### Problem details
Locate, in the data below, the line that contains "[Download 0810-1-Main-water-supply.pdf, 379" and the line that contains "[Download 0881-1-Rod-conveyor.pdf, 251 KB]"; reproduce exactly those two lines and every line between them, nothing more.
Data for this exercise START
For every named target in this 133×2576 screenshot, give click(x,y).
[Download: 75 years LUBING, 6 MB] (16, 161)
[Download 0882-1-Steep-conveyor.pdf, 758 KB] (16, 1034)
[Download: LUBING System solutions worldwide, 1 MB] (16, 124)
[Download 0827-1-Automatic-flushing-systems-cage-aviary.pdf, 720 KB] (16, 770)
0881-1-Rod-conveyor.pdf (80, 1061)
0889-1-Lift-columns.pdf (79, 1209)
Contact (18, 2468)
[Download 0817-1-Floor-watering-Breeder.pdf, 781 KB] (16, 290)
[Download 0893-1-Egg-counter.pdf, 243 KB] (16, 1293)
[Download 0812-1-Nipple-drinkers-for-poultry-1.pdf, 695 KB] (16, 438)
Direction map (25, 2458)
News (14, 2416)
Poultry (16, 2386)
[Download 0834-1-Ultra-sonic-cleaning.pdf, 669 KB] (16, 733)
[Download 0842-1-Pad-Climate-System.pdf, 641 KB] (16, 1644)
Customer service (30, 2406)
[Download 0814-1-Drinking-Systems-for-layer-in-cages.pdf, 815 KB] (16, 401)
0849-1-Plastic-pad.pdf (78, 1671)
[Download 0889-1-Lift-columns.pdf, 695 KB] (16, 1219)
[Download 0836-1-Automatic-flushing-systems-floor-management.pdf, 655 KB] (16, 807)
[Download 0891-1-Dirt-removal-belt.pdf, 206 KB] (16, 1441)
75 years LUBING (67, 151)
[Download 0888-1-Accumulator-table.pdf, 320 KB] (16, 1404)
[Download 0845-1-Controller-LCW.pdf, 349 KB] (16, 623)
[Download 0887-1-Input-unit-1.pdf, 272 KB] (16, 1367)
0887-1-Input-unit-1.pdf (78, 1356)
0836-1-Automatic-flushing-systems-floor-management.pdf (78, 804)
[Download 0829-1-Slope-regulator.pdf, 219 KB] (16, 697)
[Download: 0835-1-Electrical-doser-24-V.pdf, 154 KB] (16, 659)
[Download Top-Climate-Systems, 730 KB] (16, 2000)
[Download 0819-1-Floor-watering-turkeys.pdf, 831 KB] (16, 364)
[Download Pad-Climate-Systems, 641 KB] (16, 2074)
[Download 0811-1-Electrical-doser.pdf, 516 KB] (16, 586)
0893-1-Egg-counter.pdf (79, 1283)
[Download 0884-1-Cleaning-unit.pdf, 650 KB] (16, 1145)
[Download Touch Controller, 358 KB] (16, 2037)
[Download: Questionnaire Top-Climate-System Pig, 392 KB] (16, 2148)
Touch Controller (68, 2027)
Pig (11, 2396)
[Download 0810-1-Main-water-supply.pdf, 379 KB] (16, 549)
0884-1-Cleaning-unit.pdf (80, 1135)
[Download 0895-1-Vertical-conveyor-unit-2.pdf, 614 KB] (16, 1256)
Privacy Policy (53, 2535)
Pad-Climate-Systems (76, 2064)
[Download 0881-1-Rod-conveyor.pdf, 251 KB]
Data for this exercise END
Data for this exercise START
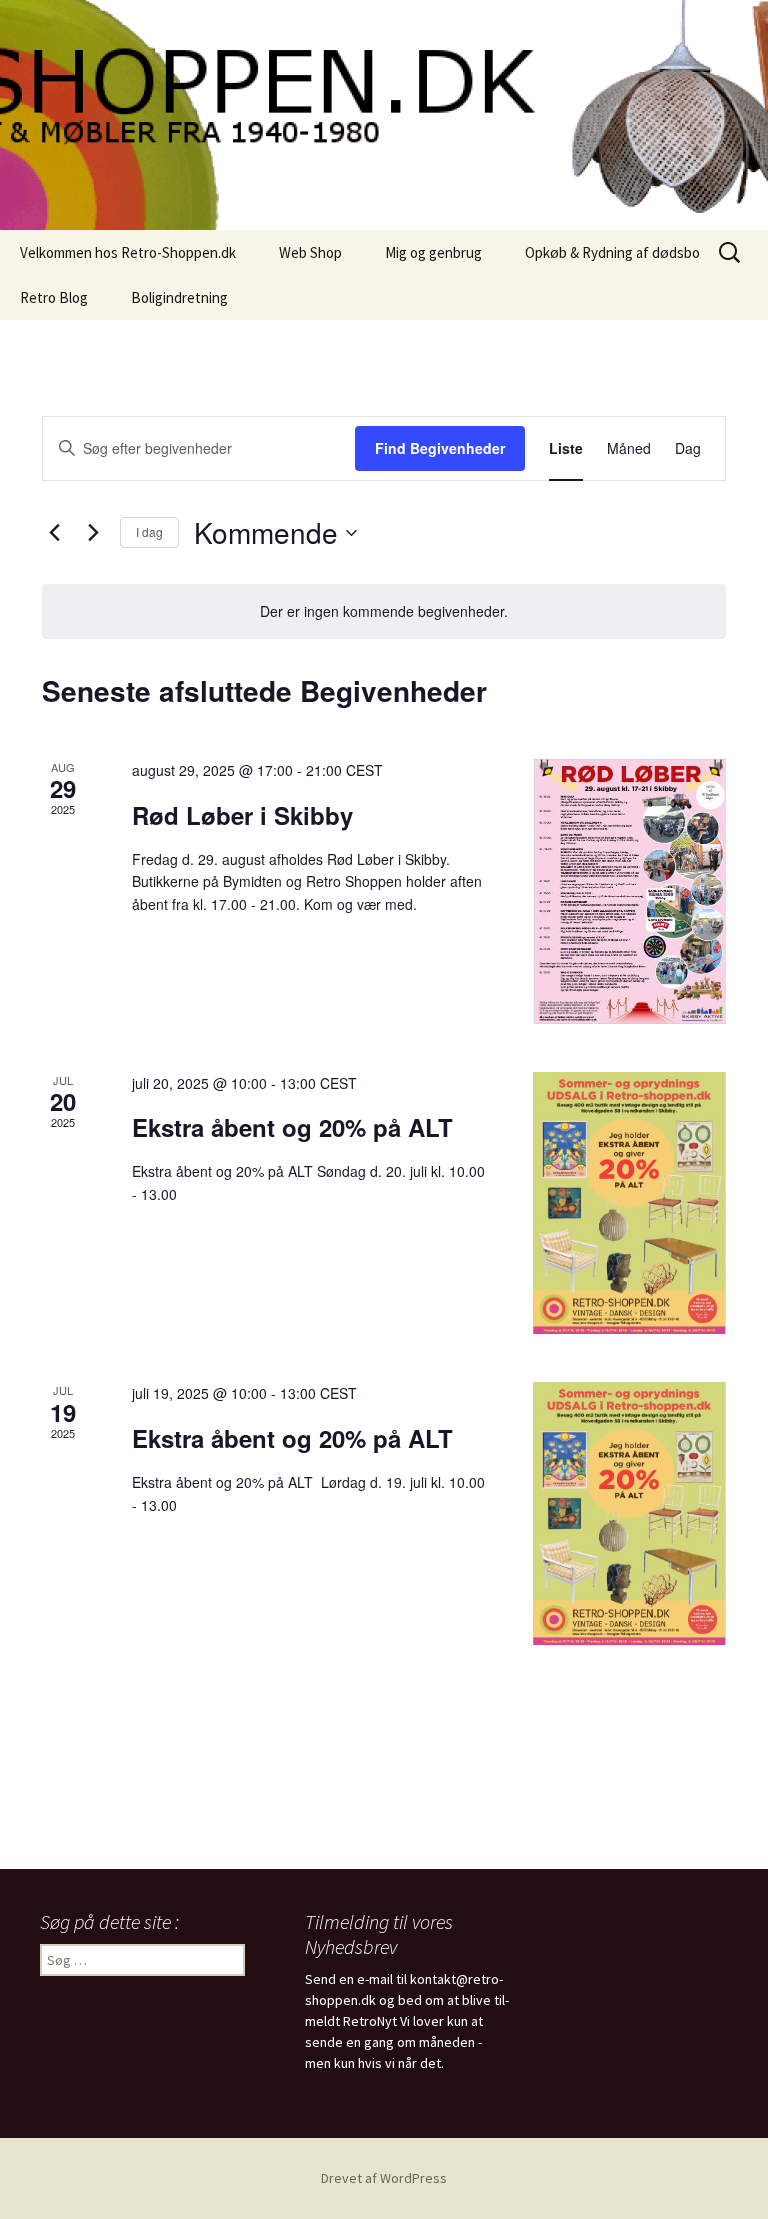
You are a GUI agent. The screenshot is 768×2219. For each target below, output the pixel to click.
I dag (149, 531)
Data for this exercise END
### Solved exercise
[Download 0810-1-Main-water-supply.pdf, 379 KB] (16, 549)
0884-1-Cleaning-unit.pdf (80, 1135)
[Download 0895-1-Vertical-conveyor-unit-2.pdf, 614 KB] (16, 1256)
Privacy Policy (53, 2535)
Pad-Climate-Systems (76, 2064)
[Download 0881-1-Rod-conveyor.pdf, 251 KB]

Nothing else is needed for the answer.